Taking advantage of the current performance landscape, the street round the front of my house continues its challenge to more conventional venues with a sequel to its earlier offering of vehicle based theatre. Car Gets Lifted expands on the allegorical resonance of A B&M Lorry with an expanded cast – a police car, a police van, a police-woman with a notebook, a flat-bed van as well as the titular car that has been parked outside a house that requires disabled access – without losing its fundamental political intentions. But while A B&M Lorry questioned the power of capitalism against the resistance of the environment, Car Gets Lifted moves into more sinister territory.
Using a conventional five act structure, familiar from Shakespeare, yet relying heavily on Aristotle’s three unities (again), the production begins with a gentle prelude. A police car parks next to the protagonist, and the driver just sits in the vehicle. Inspired by the slow introductions of both Kabuki and Noh, this overture suddenly changes pace with the arrival of the police van, which appears to drive away the car simply by its presence. If the police car evoked a slight paranoia (audience members are invited to wander past, but also wonder whether this is an expression of the police’s new-found powers to arrest flaneurs), the van represents an escalation. Most familiar from those TV shows following the police around inner-city high-streets and being used to bang-up drunken revellers, the van has an altogether more menacing symbolism.
While the flat-bed truck operates as a clear antagonist – it lifts the car off the street, then, for the epilogue, disappears around the same corner that the B&M lorry couldn’t circumnavigate – it is the dialogue between the van and the truck that dominates the central agon. At first the van holds its place, but is slowly pushed backwards and around the corner, to be replaced by the truck. The first forces of the police state, marked and colourful, are now replaced by a vehicle that is in plain livery. And it is this truck that does the work, making the car disappear.

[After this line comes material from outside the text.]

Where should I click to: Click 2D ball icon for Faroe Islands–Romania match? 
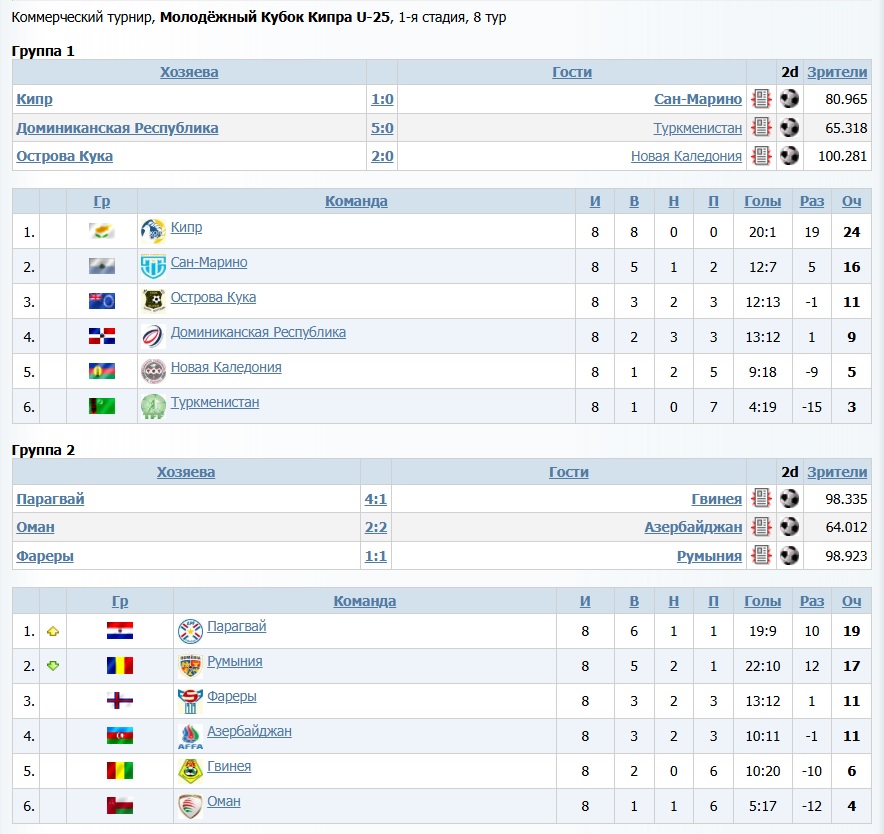(x=790, y=556)
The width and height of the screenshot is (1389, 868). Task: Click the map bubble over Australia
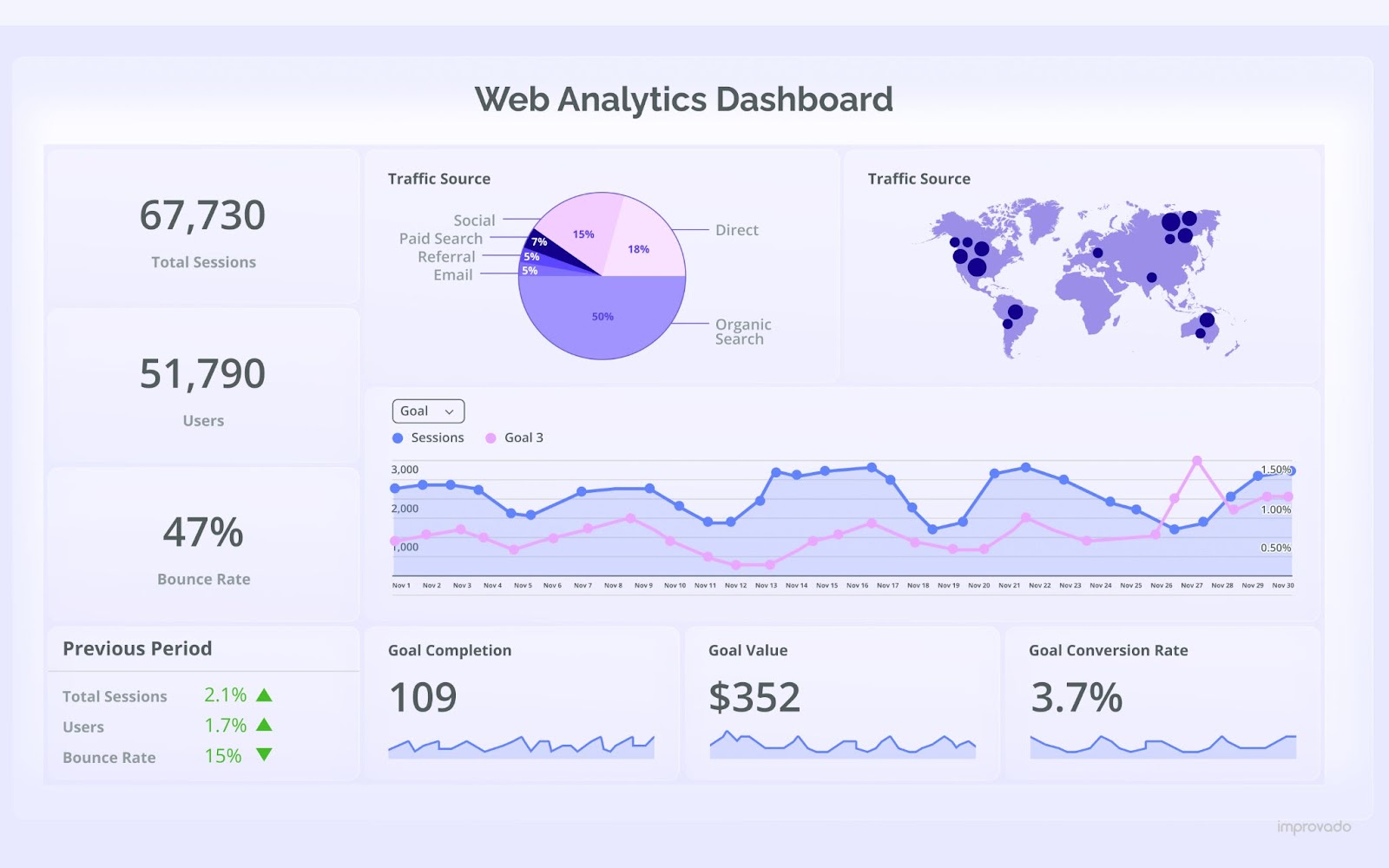pyautogui.click(x=1207, y=319)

It is a bold statement about the encroachment of the police-state, that sees the familiar and public police presence replaced by a sinister, occult power (and also one that is probably a private company rather than state sponsored). Yet a counter-narrative that critiques the selfishness of a car-owner who has simply parked in the wrong place remains present, challenging the surface and paranoid interpretation of contemporary lockdown policing.
And as with all of this company’s works, there is a deeper analysis, that strikes at the nature of performance itself. Through such minimal scripting and dramaturgy, Car Gets Lifted exposes the fundamental tensions of dramaturgy: the bisociation of perception.
All theatre relies on the audience’s bisociation, or dual perception, of the event. This most obviously manifests in the tension between the intention of the company and the reading of the performance by an audience member, but can also be divided into a division between what is literally happening and what is supposed to be happening. To take a classical example, a production of Oedipus Rex is the story of a king discovering that his identity (and consequently, his apparent success and power) is founded on corruption: this is what is supposed to be represented. And it is simultaneously a bunch of people on a stage pretending and repeated lines that they learnt (or in the words of that gangster off Alan Partridge, ‘a couple of ponces mincing about talking rubbish’): this is what is literally happening.
Car Gets Lifted delightfully toys with this dualism. It is really just a random series of events on the street, with a bored theatre critic watching out of his window. Through his jaded eye, what is literally happening is transformed into a metaphorical display.